Stored items:
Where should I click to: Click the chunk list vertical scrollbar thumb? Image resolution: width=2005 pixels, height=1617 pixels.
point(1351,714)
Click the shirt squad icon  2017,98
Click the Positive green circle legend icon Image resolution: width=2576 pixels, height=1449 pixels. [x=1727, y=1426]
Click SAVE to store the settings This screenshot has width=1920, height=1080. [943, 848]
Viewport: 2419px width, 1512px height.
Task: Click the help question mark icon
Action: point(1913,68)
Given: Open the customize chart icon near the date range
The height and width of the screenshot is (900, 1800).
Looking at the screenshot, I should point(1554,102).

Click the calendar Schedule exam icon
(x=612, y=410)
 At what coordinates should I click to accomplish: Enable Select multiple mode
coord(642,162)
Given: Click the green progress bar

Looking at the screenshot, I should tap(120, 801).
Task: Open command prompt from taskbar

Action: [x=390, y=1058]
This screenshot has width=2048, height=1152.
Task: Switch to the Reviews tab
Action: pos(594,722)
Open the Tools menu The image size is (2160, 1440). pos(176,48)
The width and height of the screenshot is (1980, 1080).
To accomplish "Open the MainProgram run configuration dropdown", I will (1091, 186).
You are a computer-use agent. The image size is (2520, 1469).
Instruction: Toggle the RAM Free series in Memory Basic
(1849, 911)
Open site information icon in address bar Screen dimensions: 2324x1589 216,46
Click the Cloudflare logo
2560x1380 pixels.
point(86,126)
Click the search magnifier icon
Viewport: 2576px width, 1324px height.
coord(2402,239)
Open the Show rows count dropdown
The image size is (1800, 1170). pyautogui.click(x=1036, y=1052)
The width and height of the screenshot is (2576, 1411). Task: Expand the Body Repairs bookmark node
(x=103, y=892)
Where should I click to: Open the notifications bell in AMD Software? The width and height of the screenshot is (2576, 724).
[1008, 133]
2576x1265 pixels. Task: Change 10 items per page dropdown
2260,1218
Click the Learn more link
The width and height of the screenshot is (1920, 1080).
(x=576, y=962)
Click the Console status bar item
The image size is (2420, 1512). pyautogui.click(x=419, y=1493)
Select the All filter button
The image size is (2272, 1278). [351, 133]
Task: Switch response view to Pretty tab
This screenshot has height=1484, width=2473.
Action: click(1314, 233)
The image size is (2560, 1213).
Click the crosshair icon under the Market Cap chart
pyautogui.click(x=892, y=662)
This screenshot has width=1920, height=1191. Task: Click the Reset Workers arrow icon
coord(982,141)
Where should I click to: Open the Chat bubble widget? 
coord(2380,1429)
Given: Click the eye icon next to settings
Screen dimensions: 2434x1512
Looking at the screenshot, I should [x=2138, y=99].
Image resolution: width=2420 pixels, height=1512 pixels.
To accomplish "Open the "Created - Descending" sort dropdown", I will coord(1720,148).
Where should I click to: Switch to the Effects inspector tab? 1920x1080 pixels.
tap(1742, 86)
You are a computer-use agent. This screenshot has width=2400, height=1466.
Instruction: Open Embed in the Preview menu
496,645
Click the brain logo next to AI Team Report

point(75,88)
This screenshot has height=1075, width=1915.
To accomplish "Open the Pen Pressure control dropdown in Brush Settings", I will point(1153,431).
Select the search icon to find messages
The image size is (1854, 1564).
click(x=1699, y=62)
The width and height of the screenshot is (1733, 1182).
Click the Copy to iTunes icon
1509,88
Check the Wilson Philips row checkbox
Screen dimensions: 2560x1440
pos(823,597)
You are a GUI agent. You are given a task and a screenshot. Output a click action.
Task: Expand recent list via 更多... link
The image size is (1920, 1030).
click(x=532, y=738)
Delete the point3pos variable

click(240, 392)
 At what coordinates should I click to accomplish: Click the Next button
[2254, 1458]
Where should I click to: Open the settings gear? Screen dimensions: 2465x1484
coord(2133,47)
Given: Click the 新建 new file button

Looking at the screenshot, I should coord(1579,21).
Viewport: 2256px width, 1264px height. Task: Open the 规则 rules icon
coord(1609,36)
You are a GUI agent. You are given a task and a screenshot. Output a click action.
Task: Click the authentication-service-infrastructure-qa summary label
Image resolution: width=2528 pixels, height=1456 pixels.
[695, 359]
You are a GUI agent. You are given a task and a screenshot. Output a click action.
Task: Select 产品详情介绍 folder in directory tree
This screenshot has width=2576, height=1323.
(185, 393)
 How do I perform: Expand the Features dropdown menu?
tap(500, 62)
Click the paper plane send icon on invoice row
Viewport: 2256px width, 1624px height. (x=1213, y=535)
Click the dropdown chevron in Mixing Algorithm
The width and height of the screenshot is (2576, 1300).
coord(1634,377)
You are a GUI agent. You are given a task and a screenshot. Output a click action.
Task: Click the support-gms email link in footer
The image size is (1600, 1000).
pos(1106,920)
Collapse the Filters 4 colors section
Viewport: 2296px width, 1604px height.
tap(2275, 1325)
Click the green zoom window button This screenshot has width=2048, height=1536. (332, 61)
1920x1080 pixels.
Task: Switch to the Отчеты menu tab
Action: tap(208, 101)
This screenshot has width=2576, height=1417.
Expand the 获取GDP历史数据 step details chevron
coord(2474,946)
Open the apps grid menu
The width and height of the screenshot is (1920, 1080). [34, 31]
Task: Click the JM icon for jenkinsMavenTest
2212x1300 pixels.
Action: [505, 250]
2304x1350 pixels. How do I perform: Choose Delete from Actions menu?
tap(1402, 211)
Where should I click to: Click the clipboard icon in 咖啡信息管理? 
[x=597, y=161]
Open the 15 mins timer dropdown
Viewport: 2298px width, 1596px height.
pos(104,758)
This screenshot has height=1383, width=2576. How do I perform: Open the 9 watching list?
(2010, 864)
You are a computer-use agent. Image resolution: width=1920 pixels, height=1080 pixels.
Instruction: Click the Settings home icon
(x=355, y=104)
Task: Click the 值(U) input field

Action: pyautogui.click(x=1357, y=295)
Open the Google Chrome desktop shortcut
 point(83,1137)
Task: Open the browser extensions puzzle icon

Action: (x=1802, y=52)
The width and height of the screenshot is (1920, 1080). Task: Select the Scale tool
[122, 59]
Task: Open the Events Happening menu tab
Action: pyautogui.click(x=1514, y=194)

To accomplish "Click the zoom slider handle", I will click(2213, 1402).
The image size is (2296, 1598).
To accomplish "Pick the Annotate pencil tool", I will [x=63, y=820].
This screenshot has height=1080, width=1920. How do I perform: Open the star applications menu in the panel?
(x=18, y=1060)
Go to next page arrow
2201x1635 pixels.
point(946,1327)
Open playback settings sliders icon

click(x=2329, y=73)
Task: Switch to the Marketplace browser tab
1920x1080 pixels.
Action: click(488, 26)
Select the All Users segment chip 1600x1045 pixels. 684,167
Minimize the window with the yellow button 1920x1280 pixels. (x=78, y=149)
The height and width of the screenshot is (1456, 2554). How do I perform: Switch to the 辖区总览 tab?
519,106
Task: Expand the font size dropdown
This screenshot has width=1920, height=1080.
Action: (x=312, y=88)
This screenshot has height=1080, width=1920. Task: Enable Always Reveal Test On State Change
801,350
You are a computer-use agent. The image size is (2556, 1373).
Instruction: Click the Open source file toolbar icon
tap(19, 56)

» **Work required**
Return, unchanged, the run of lines above that opens with the line containing "Given: Click the green progress bar" and closes with the line containing "Image resolution: width=2420". Include both.

» **Answer section**
Given: Click the green progress bar

Looking at the screenshot, I should tap(120, 801).
Task: Open command prompt from taskbar

Action: [x=390, y=1058]
This screenshot has width=2048, height=1152.
Task: Switch to the Reviews tab
Action: pos(594,722)
Open the Tools menu The image size is (2160, 1440). pos(176,48)
The width and height of the screenshot is (1980, 1080).
To accomplish "Open the MainProgram run configuration dropdown", I will (1091, 186).
You are a computer-use agent. The image size is (2520, 1469).
Instruction: Toggle the RAM Free series in Memory Basic
(1849, 911)
Open site information icon in address bar Screen dimensions: 2324x1589 216,46
Click the Cloudflare logo
2560x1380 pixels.
point(86,126)
Click the search magnifier icon
Viewport: 2576px width, 1324px height.
coord(2402,239)
Open the Show rows count dropdown
The image size is (1800, 1170). pyautogui.click(x=1036, y=1052)
The width and height of the screenshot is (2576, 1411). Task: Expand the Body Repairs bookmark node
(x=103, y=892)
Where should I click to: Open the notifications bell in AMD Software? The width and height of the screenshot is (2576, 724).
[1008, 133]
2576x1265 pixels. Task: Change 10 items per page dropdown
2260,1218
Click the Learn more link
The width and height of the screenshot is (1920, 1080).
(x=576, y=962)
Click the Console status bar item
The image size is (2420, 1512). pyautogui.click(x=419, y=1493)
Select the All filter button
The image size is (2272, 1278). [351, 133]
Task: Switch response view to Pretty tab
This screenshot has height=1484, width=2473.
Action: click(1314, 233)
The image size is (2560, 1213).
Click the crosshair icon under the Market Cap chart
pyautogui.click(x=892, y=662)
This screenshot has width=1920, height=1191. Task: Click the Reset Workers arrow icon
coord(982,141)
Where should I click to: Open the Chat bubble widget? 
coord(2380,1429)
Given: Click the eye icon next to settings
Screen dimensions: 2434x1512
Looking at the screenshot, I should [x=2138, y=99].
Image resolution: width=2420 pixels, height=1512 pixels.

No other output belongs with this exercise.